● **EXTRAIT DE LA PAGE**
==========

Ekaterina Aristova : “L’âme est une énergie sans forme ni couleur”


Culture / mardi, août 16th, 2022

Élève du peintre russe Toutounov, Ekaterina Aristova vit en France depuis plus de dix ans. Cette talentueuse artiste moscovite a ouvert les portes de son atelier à L’Ours Magazine.

L’atelier baigne dans la lumière blanche de la fin juillet. Au sol, une bâche transparente protège le parquet. Le calme intérieur tranche avec la passion des toiles fixées au mur. Un rectangle rouge, une forme noire, un fond bleu… Tout se mélange dans ce lieu de création mais seules les œuvres vivent, le reste est un attirail secondaire.

==========

● **EXTRAIT DE DONNÉES**
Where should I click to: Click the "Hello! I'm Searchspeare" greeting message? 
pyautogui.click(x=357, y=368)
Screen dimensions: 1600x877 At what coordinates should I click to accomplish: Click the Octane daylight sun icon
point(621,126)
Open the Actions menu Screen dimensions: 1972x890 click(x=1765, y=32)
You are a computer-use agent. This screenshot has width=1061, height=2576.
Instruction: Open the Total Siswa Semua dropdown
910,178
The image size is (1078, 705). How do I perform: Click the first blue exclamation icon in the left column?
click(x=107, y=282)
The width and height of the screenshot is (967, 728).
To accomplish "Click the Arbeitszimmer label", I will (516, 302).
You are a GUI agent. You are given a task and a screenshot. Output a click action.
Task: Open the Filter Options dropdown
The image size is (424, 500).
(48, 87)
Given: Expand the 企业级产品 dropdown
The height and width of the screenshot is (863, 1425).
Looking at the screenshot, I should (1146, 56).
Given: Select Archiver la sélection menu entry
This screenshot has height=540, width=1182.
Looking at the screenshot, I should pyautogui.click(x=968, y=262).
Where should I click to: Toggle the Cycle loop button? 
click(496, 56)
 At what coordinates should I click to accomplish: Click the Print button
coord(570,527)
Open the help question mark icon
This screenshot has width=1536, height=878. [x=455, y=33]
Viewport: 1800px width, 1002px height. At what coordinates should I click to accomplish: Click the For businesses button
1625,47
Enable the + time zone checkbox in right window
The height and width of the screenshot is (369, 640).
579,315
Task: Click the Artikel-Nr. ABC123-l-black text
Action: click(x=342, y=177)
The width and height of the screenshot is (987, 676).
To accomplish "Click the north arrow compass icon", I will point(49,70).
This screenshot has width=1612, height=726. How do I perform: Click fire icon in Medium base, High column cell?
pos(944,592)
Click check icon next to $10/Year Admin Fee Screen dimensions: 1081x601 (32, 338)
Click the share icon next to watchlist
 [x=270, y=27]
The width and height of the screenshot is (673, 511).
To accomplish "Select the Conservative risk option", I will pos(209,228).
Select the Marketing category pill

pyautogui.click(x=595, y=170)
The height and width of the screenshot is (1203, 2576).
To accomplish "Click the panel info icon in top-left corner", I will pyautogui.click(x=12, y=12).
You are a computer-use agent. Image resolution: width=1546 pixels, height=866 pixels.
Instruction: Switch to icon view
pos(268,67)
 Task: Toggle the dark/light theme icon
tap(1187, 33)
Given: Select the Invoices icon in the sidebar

==========

● **TRAVAIL À FAIRE**
1. Traduisez en anglais cette phrase de l'article sur Ekaterina Aristova : « Au sol, une bâche transparente protège le parquet. »
2. Répondez à ces questions d'après l'article sur Ekaterina Aristova :
(a) De quel peintre Ekaterina Aristova a-t-elle été l'élève ?
(b) Depuis combien de temps vit-elle en France ?
(c) Qu'est-ce qui protège le parquet de l'atelier ?
3. Poursuivez l'article sur Ekaterina Aristova à partir de sa dernière phrase.

● **RÉPONSES DANS L'ORDRE**
1. On the floor, a transparent tarp protects the parquet.

2.
(a) Elle a été l'élève du peintre russe Toutounov.
(b) Elle vit en France depuis plus de dix ans.
(c) Une bâche transparente protège le parquet.

3.
Dans cet atelier une silhouette blanche vole de toile en toile, la créatrice. Ses doigts s’arrêtent sur un cadre, pointent l’artefact caché, sa tête se penche pour inverser la perspective, pensive. Elle qui a travaillé l’œuvre est maintenant travaillée par celle-ci. Il est plaisant d’écouter la jeune peintre russe narrer la genèse de ce précieux décor.

Ekaterina Aristova s’est formée auprès de Sergueï Toutounov, pur produit de l’institut Sourikov, fidèle à la tradition picturale du XIXe siècle. Pour parfaire son éducation artistique, l’enthousiaste disciple a suivi les cours aux Beaux-Arts, pour la théorie, et l’académie de la Grande Chaumière, pour ce qui regarde la pratique. Après une première exposition en 2016, Aristova a dévoilé plusieurs séries de tableaux, dont la prochaine sera exposée en septembre à Paris. Elle attire désormais l’intérêt des collectionneurs et du public, qui suit son évolution sur les réseaux sociaux.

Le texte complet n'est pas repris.